SÃO PAULO – La politique américaine est prise en otage par le terrorisme. En décembre 2015, les sondages indiquaient qu’un Américain sur six, soit environ 16% de la population, plaçait désormais le terrorisme en tête des problèmes du pays – une augmentation de 3% en un mois. Depuis dix ans, jamais tant d’Américains ne s’étaient à ce point préoccupé du terrorisme, même si leur nombre est encore très inférieur aux 46% enregistrés au lendemain des attentats du 11 septembre 2001.

Les conséquences de cette évolution dans l’opinion publique se sont surtout fait sentir lors de la primaire des Républicains pour l’élection présidentielle. La candidature de Donald Trump, dont la rhétorique anti-musulmans est particulièrement enflammée (sinon incendiaire), en a sans aucun doute profité. Certains hommes politiques s’autorisent à parler de la bataille contre le terrorisme comme de la « Troisième Guerre mondiale ».

Le terrorisme est un problème pour les États-Unis, comme l’a montré l’attentat de San Bernardino, en Californie, au mois de décembre de l’année dernière.
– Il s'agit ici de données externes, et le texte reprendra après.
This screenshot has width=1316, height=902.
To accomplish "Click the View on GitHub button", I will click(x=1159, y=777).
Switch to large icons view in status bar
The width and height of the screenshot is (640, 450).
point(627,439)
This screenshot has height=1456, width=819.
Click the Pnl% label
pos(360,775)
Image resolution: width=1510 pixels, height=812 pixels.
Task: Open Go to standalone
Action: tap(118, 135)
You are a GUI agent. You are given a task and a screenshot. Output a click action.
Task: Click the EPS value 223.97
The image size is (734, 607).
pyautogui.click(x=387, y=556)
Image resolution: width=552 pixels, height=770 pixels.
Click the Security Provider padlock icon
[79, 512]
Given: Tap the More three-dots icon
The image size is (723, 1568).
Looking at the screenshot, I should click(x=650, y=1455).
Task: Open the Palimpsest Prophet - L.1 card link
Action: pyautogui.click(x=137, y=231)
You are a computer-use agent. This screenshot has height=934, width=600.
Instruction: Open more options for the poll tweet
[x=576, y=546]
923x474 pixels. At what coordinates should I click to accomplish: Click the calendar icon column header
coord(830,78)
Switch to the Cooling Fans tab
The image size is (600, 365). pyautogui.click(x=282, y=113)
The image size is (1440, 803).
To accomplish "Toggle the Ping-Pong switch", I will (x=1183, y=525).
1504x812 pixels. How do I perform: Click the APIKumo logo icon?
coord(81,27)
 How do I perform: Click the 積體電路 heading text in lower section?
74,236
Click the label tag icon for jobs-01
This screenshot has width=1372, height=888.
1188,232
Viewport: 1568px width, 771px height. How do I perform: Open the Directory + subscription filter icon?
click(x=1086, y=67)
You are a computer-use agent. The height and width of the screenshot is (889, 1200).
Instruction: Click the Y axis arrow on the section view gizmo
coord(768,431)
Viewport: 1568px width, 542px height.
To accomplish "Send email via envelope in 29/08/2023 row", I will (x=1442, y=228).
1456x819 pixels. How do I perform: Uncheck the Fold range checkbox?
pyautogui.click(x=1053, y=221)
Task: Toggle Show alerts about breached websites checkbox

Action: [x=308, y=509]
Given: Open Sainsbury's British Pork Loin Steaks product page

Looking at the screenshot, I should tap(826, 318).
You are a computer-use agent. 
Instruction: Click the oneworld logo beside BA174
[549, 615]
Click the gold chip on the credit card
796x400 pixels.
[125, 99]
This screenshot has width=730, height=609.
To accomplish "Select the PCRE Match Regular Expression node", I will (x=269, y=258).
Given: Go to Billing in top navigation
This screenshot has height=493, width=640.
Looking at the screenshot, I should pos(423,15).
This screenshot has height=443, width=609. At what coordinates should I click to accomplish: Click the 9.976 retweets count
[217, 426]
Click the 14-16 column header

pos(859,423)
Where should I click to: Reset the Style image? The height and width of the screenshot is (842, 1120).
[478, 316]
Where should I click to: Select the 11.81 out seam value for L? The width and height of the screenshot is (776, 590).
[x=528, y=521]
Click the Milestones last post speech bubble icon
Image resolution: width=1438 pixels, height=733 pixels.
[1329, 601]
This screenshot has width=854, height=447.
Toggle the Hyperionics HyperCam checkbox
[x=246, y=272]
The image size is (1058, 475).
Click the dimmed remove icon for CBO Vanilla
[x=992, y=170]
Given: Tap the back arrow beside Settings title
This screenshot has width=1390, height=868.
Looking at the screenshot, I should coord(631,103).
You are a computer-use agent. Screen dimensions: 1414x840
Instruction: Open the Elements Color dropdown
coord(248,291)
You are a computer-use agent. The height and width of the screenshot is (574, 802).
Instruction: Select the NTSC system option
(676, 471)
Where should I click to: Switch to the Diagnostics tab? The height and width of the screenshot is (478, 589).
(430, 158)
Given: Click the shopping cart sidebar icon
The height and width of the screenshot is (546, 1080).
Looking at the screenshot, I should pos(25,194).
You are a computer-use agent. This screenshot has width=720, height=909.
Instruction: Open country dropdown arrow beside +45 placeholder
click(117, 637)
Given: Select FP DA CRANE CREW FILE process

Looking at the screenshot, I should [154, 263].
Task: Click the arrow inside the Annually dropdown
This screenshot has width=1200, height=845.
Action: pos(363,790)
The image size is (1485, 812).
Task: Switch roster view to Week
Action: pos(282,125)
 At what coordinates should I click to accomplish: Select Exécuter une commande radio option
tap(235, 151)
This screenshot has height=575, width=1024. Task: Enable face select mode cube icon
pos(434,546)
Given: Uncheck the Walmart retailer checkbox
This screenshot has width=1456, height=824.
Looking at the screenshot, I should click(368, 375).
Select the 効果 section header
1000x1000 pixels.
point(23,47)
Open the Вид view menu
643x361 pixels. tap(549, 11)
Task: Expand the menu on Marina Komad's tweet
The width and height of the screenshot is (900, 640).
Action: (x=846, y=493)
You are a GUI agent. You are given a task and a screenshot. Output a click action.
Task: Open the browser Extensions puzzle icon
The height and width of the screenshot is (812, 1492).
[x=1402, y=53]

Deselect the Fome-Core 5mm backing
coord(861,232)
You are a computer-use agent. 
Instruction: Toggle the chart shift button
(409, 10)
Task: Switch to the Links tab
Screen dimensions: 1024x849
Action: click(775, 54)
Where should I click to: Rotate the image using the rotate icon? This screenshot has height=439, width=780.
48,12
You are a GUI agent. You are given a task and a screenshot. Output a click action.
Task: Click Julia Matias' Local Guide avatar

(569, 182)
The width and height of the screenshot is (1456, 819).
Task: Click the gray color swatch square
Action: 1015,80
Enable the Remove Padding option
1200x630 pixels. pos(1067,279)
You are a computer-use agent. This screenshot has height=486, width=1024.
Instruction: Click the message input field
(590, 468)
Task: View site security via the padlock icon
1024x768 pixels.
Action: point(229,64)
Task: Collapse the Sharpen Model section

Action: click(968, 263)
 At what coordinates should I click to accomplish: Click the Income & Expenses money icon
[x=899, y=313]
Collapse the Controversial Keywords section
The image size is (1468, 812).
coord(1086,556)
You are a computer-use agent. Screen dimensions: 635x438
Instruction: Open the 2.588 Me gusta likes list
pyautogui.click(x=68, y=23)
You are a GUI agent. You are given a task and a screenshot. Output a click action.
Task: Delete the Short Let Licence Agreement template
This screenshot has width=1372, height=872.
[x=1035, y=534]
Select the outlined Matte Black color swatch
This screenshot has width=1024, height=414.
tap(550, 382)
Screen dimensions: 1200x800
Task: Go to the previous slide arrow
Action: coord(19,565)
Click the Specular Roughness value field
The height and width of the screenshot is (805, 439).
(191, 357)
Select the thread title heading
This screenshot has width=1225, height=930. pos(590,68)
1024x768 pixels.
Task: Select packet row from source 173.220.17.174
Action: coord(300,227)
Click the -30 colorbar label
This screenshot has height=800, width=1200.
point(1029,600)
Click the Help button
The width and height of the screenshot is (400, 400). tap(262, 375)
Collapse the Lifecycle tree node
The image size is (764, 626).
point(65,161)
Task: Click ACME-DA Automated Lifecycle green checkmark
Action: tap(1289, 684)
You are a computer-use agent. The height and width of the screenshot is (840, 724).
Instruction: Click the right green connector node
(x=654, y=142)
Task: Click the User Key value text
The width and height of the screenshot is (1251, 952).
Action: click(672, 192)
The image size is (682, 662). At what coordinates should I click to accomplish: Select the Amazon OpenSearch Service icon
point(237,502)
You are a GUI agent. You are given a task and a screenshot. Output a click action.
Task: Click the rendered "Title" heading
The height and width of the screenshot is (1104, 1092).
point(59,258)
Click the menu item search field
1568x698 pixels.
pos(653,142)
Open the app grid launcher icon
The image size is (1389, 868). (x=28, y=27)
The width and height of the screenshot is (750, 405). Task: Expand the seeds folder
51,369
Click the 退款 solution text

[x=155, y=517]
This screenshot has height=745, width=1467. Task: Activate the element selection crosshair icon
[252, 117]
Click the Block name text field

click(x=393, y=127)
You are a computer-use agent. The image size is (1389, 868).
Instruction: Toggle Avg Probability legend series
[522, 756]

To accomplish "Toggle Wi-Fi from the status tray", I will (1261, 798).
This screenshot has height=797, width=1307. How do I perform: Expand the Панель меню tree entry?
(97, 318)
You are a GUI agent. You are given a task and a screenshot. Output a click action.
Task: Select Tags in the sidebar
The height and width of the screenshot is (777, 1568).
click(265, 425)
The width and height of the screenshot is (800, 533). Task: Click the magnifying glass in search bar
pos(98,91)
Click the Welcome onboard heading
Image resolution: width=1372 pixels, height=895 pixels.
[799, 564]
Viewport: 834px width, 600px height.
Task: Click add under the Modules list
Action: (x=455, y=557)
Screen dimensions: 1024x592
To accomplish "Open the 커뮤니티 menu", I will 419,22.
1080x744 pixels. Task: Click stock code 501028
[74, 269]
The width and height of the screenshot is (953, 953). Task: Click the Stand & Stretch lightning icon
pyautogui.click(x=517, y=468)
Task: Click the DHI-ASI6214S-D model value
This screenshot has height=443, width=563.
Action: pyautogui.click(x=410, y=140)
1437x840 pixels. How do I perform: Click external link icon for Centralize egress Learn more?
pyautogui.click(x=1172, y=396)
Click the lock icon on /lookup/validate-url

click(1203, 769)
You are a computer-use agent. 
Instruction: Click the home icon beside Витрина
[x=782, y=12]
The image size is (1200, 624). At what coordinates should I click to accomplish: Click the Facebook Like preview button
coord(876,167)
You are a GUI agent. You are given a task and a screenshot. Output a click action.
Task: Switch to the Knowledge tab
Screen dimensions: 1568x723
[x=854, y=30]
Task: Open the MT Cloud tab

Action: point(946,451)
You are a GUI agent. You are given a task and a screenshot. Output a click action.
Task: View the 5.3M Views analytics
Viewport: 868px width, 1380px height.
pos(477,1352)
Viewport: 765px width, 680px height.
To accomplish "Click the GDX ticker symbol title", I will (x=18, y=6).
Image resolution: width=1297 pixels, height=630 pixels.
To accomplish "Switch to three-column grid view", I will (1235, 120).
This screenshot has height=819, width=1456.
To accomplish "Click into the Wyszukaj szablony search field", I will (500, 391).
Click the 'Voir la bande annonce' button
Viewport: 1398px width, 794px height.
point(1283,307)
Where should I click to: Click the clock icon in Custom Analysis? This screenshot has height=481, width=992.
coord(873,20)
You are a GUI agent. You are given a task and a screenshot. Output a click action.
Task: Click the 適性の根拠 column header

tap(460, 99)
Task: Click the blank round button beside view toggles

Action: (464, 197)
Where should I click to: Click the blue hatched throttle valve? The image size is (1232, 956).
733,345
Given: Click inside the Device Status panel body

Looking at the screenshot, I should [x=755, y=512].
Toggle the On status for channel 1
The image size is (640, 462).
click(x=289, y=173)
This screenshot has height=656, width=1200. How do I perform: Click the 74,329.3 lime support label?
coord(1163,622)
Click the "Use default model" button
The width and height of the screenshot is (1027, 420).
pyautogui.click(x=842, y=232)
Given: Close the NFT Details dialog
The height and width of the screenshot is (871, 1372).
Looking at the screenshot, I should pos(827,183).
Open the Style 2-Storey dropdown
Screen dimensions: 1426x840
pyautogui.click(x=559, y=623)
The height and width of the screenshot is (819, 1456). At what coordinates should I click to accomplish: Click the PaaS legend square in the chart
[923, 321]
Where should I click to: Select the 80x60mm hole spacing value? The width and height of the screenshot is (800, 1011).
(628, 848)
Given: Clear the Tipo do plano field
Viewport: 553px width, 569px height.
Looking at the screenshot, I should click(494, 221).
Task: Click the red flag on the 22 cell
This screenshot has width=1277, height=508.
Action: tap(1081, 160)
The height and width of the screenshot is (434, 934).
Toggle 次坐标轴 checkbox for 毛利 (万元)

Mais dont les candidats à l’élection présidentielle, tout comme certains médias, adeptes du vieil adage « si ça saigne, ça fait la une », ont exagéré les proportions. Pour replacer le terrorisme dans sa véritable perspective, les Américains devraient – comme d’autres – avoir en tête les considérations suivantes :

Le terrorisme est une sorte de théâtre. Les terroristes s’inquiètent plus de retenir l’attention et d’accaparer l’actualité politique que du nombre, en soi, de leurs victimes. L’État islamique (EI) prend grand soin de sa mise en scène. Les décapitations barbares diffusées sur les réseaux sociaux sont destinées à déstabiliser et à scandaliser – et par conséquent à monopoliser l’attention. Exagérer leurs conséquences et faire des gros titres avec chaque action terroriste, c’est jouer le jeu des terroristes.